> About this exercise
Go through the records line by line and work out how many lines hold the word "link". Answer with the number only.

Content starts

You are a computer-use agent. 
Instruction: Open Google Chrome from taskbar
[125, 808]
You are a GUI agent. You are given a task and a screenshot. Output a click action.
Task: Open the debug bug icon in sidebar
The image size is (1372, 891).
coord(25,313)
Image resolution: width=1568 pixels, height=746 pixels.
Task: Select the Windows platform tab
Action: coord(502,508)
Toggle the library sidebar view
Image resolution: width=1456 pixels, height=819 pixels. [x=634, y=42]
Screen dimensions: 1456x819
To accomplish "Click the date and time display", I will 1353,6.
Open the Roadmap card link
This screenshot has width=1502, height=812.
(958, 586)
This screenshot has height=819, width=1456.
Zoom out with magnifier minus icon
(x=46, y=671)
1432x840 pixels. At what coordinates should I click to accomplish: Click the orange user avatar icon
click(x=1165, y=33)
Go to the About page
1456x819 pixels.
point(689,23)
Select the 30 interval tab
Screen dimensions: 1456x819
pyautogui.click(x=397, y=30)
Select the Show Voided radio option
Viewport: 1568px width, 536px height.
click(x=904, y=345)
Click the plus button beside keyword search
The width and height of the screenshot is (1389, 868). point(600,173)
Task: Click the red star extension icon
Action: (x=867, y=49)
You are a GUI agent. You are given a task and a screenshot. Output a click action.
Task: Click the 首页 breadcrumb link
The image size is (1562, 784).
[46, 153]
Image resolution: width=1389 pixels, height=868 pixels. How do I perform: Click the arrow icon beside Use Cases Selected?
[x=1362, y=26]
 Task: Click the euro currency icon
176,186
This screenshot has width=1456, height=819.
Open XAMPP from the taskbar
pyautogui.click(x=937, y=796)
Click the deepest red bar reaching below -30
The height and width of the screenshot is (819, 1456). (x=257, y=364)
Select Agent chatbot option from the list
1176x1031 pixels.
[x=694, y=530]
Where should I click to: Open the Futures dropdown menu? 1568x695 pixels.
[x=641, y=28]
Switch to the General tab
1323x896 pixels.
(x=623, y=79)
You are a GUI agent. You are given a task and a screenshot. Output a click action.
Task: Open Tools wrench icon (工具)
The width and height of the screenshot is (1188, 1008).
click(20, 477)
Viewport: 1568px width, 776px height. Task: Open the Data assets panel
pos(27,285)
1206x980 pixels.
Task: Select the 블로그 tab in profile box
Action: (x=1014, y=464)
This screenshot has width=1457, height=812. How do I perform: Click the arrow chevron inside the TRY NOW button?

Content ends

> Written solution
2